● 対象文章
┏━━

ですが、副作用を恐れるあまり、途中でステロイド薬の使用をやめてしまう患者さんも現にいるそうです。
先にお伝えしたように、症状が改善されたからといって、服用を急にやめてしまうと、思わぬ症状が発症する場合があります。医師に相談の上、指示に従って使用していくことが、何より重要なのです。
では、どのように使用していけばいいのか?具体的になにに気をつければいいのか?について、ご説明します。
ステロイドの強さ
先にお伝えしましたが、ロコイドに含まれているステロイドは、基本的には強いものではありません。ですが、患部によって強さは異なります。
たとえば、顔や首まわりなど、皮膚の薄いところは4群と呼ばれる、『ステロイドがやや弱い』薬になります。これは乳幼児の使用も可能です。
逆に、かかとやお尻のように皮膚の厚い部位には『ステロイドが非常に強い』2群の薬を使用します。
これは弱い薬を長期間使用するよりも、強い薬で短期間に症状を抑えることで副作用を出しにくくする必要があるためです。強い薬で、ある程度症状が落ち着いたら、弱い薬に切り替えていくこともあります。
そのため、必要以上に副作用を怖がらず、決められた用法用量を守ることが症状改善のために大切です。
使用回数
回数は1日1~2回程度。医師から指示があった場合には、それに従ってください。
使用前には、ばい菌が入らないように手を洗うことも大切です。できたらお風呂上がりに塗るのがいいですね。
一説によると、ロコイドに限らずステロイド薬を塗った後、直射日光にあたると色素が沈着して黒ずみになる場合があるそうです。特に女性は気をつけたほうがいいかもしれません。気になるようでしたら、医師に相談の上、夕方の使用にすると良いでしょう。
使用量
使用量についても、医師から指示があれば、それに従ってください。
目安としては、大人の人差し指の第一関節までチューブから薬を出すと、約0.5gといわれています。
使いすぎ、もしくは逆に不足しすぎだと、ちゃんとした効果が出ません。
まんべんなく、厚くなりすぎないように塗り込んでください。
自己判断は危険
何度も申し上げますが、症状が落ち着いてきたからと言って、安易に使用をやめてはいけません。
アトピー患者の入院原因を調査したところ、ステロイドの副作用による入院よりも、脱ステロイド療法による入院件数のほうが、約20倍多かったのです。
落ち着いてきたな、もう大丈夫かなと思っても、一度診察をして、今後の治療方針を相談するのが間違いないでしょう。
ロコイドを使用してはいけない皮膚疾患
皮膚結核、梅毒性皮膚疾患、ヘルペスなどの単純疱疹、水ぼうそう、帯状疱疹には絶対使用してはいけません。

┗━━

● 提示資料
┏━━

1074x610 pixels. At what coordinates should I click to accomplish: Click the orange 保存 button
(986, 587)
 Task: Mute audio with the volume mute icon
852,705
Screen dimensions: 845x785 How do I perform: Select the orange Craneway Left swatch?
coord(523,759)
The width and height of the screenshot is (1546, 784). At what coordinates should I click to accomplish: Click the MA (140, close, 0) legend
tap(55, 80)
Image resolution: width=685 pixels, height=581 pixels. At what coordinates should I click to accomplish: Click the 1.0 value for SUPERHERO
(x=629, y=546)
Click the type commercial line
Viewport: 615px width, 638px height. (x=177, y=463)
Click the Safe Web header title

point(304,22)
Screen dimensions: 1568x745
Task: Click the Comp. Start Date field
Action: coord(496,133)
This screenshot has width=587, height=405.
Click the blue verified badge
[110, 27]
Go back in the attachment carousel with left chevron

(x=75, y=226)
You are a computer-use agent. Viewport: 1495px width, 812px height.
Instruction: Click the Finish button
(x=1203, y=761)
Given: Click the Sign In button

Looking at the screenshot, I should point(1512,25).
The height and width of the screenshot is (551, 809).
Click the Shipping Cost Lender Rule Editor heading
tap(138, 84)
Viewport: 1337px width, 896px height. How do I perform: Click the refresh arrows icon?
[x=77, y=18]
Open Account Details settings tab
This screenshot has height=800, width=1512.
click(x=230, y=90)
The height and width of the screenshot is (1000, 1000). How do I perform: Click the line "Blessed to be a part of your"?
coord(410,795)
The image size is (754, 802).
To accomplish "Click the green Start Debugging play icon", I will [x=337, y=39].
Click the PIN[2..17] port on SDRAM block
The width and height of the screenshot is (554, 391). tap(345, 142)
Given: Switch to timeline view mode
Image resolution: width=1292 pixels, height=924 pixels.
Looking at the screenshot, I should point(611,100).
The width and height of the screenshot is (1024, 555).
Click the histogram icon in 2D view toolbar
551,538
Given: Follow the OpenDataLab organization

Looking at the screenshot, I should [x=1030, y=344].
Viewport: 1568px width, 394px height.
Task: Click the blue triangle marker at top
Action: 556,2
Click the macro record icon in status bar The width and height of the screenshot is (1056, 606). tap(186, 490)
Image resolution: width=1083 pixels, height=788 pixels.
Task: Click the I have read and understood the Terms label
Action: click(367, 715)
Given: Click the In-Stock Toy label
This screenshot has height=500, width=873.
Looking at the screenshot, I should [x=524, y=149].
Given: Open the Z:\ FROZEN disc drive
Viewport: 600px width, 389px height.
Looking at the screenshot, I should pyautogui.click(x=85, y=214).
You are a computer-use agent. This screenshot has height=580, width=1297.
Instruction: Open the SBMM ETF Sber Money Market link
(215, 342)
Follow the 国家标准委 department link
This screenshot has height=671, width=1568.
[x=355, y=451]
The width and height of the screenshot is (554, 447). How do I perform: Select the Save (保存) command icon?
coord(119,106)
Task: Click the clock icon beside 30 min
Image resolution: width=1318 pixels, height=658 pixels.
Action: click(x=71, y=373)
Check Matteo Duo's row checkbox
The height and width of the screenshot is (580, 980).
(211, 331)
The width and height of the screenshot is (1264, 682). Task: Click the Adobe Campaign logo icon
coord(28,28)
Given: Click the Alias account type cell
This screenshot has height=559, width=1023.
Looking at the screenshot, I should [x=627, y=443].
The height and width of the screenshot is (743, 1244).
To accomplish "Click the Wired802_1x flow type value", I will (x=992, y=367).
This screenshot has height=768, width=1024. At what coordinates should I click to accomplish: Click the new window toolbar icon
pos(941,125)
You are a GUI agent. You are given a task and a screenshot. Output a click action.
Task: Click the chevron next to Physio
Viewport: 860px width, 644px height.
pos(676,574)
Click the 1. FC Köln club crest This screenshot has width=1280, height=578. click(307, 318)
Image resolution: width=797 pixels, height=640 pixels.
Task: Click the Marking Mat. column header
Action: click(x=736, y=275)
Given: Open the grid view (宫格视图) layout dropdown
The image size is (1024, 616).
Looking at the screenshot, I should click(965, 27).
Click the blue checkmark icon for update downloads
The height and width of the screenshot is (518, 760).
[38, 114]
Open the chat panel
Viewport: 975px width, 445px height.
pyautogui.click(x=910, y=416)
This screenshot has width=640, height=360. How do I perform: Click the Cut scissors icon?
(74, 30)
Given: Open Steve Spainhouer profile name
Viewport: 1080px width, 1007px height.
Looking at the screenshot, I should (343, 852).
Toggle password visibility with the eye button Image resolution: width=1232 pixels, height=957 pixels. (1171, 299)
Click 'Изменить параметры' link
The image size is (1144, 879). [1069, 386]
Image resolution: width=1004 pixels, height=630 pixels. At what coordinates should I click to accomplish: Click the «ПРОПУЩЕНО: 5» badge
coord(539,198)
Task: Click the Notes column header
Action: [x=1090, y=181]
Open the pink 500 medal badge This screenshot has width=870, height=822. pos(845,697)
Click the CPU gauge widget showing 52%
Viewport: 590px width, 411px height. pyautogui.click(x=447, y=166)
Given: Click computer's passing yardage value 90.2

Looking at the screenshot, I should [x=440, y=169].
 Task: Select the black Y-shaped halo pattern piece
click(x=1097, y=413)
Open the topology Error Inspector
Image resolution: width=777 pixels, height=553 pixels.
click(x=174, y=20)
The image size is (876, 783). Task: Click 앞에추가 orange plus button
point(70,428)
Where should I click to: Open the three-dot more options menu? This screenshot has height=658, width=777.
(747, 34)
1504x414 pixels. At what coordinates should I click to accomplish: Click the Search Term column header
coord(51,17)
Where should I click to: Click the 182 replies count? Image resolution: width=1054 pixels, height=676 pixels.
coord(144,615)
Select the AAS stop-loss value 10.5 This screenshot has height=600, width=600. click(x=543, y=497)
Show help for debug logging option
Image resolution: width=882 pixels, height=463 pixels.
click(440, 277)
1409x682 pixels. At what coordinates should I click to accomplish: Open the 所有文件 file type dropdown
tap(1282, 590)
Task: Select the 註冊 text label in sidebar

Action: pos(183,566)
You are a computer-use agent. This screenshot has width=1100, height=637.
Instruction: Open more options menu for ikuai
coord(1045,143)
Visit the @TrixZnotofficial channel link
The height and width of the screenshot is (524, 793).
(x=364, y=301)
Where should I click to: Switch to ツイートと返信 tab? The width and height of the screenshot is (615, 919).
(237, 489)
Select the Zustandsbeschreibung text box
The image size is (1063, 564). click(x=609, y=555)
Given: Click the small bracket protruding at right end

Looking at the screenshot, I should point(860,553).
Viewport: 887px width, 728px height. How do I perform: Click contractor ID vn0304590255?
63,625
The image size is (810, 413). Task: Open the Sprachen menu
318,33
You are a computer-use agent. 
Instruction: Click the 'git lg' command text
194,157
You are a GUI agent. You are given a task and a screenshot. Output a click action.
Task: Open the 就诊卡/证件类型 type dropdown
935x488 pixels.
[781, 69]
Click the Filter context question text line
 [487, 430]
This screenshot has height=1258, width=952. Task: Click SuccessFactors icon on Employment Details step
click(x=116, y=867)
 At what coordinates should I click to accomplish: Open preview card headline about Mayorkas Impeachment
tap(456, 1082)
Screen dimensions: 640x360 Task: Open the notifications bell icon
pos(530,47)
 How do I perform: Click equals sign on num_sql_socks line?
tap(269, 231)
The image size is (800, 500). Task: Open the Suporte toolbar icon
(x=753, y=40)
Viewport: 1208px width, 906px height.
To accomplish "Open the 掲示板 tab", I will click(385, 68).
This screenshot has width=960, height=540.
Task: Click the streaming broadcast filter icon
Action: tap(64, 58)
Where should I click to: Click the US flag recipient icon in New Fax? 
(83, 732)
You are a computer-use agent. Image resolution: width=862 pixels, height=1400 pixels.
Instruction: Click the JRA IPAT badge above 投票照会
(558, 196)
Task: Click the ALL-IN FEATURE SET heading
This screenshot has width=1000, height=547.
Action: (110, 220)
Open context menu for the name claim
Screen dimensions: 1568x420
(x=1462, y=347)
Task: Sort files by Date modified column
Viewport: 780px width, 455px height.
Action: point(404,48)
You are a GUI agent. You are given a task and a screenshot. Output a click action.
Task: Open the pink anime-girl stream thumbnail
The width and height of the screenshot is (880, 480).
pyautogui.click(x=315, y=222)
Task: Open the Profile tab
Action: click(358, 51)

┗━━

● 作業指示 1
ロコイドの使い方に関する文章で、ロコイドを使用してはいけないとされている皮膚疾患をすべて挙げてください。
● 作業指示 2
ロコイドの使い方に関する文章によると、大人の人差し指の第一関節までチューブから薬を出した量は約何グラムですか。
● 作業指示 3
ロコイドの使い方に関する文章の続きを、最後の一文の後から書いてください。
上のエントリは参照する必要がありません。

● 解答欄 1
皮膚結核、梅毒性皮膚疾患、ヘルペスなどの単純疱疹、水ぼうそう、帯状疱疹

● 解答欄 2
約0.5gです。

● 解答欄 3
なぜかというと、ステロイドは免疫力を低下させる効果があるので、これらのばい菌と闘う力が弱まると病状が悪化してしまうからです。
逆にいうと、ロコイドが処方される場合というのは【免疫力を低下させる必要がある疾患である】わけです。
ロコイドを使用する皮膚疾患の代表的なものに、アトピーがありますが、アトピーの原因は、ばい菌などではなく、免疫機能の過剰反応だといわれています。なので、免疫力を低下させることで症状が改善されていくのです。
その他、やけどや切り傷などにもロコイドは向きません。
各部位の薬の吸収率は?
皮膚の薄さで、薬の吸収率は異なります。
先にお伝えしたように、皮膚が薄い部位ほど吸収されやすく、皮膚が厚い部位は吸収しにくく、強い薬でないと効果が出づらいです。
ここでは、腕の吸収率を1としたときの、各部位の吸収率をお伝えします。
●腕…1(基準)
●頭…3.5倍
●わきのした…3.6倍
●首…6倍
●頬…13倍
●陰部…42倍
目につきやすい部位では頬の13倍というのが目立ちますね。
顔や頬に使用するコロイドに含まれるステロイドは、4群の【やや弱い】。心配するような副作用は出づらいといわれています。
でも……もしかして?と不安な方へ。特に顔周りの使用について、もう少し掘り下げてお話ししましょう。
ロコイドの顔への使用
使用方法については、前述したように、患部に多くなく少なくなく、適量を塗ります。吸収力が高いからといって、減らしたりする必要はありません。
ただし、気をつけなくてはいけないのは目の周り。特に、目の中に入らないように気をつけます。
目の中に入ってしまった場合は、早急に洗い流して、早めに病院へ。入った量があまりに多いと、緑内障を引き起こす可能性があるといわれています。
また、口に入ってしまった場合は、大人の場合、少量ならばさほど心配いらないといわれていますが、乳幼児の場合はたとえ弱い薬だとしても、念のため病院へ行くことをオススメします。
顔に出る副作用
顔に出る副作用として、酒さ様皮膚炎が挙げられます。
もともと、酒さという皮膚疾患があり、これに似ている症状が出ることから【酒さ(の)様(な)皮膚炎】といいます。
主な症状は、顔面のほてりや、ピリピリとした痛み、ニキビや膿疱などです。また、毛細血管が拡張されるため、よく見ると赤い糸くずのようなものが見えることがあります。
酒さとの見分け方は、酒さ様皮膚炎はステロイド薬を使用した部分にのみ発症すること。酒さの場合は、主に顔の中心に発症します。
また、酒さはニキビや発疹などと区別がつきにくい上、原因不明なので、診断が難しいといわれていますが、酒さ様皮膚炎は原因がハッキリしているのですぐに対策できます。
基本的には、長期にステロイド薬を連用している人に見られやすいとされています。
酒さ様皮膚炎の治療法
酒さ様皮膚炎は、原因がステロイド外用薬であることがハッキリしているので、ステロイドを最終的に使わなくていいようにするための治療をしていきます。
つまり、ステロイド薬の量を減らしたり、外用薬から内服薬に切り替えるなど。いきなりやめてしまうと、先にお伝えしたように、一時的にステロイド離脱症が出る場合があります。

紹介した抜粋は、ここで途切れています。